### [What you have to do]
Render the records below as a numbered list, one line per item, skipping blank lines and omitting the pictures.

### [Supplied records]

- - -

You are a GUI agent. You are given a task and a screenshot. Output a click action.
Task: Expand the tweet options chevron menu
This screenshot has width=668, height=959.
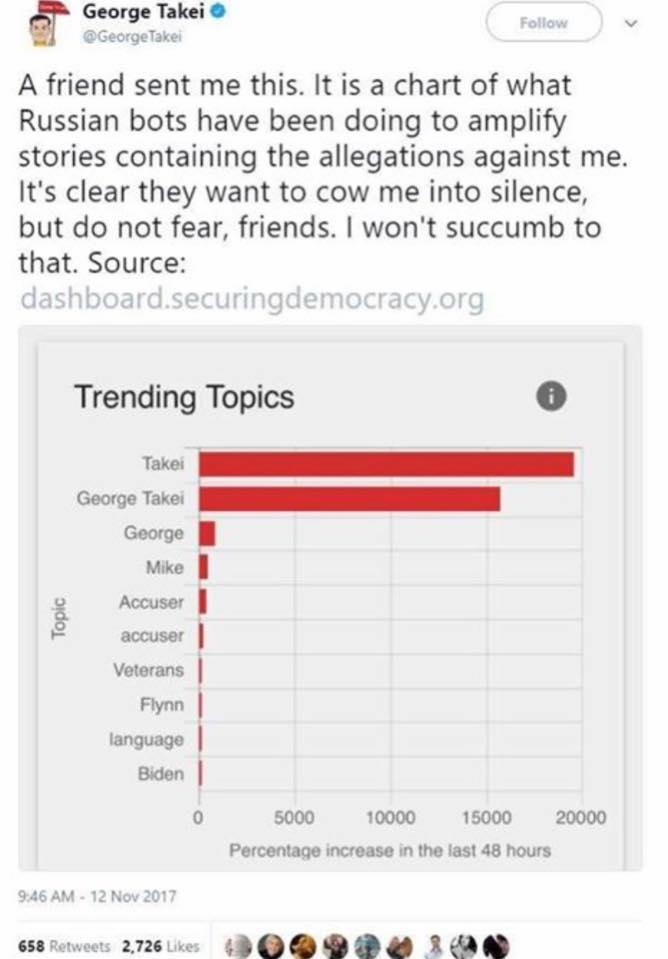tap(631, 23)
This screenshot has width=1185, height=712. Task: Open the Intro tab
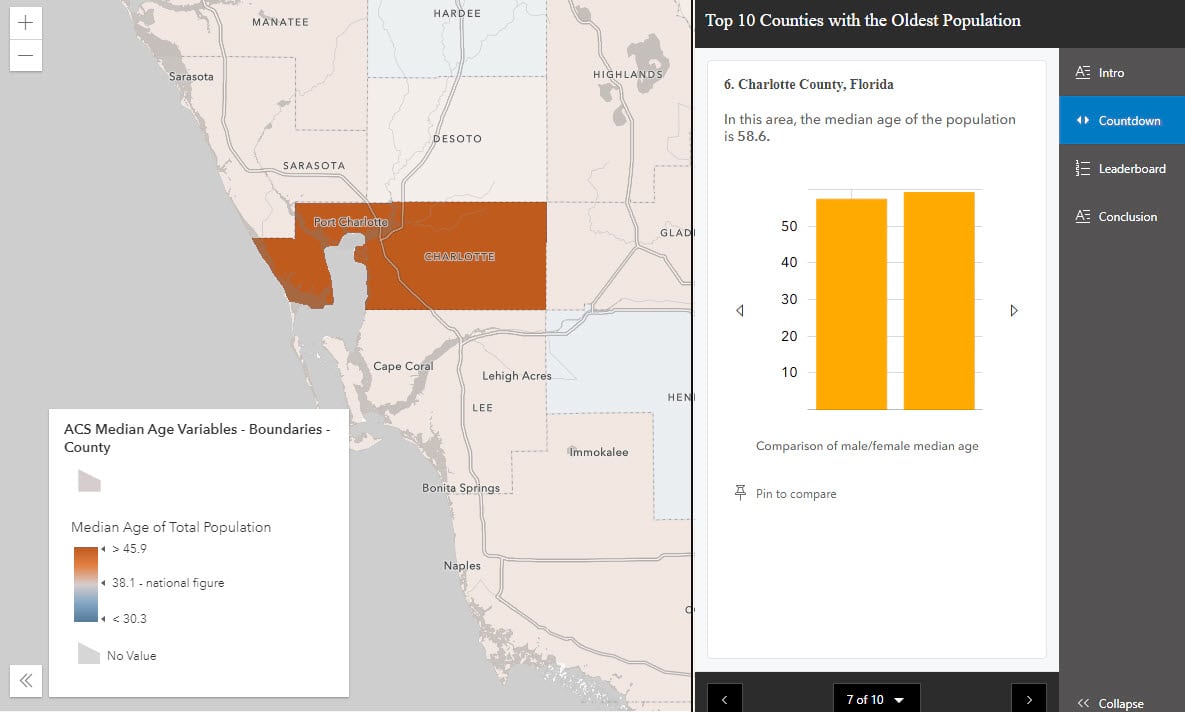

- - -

### [Task result]
1. You are a GUI agent. You are given a task and a screenshot. Output a click action.
2. Task: Expand the tweet options chevron menu
3. This screenshot has width=668, height=959.
4. tap(631, 23)
5. This screenshot has width=1185, height=712. Task: Open the Intro tab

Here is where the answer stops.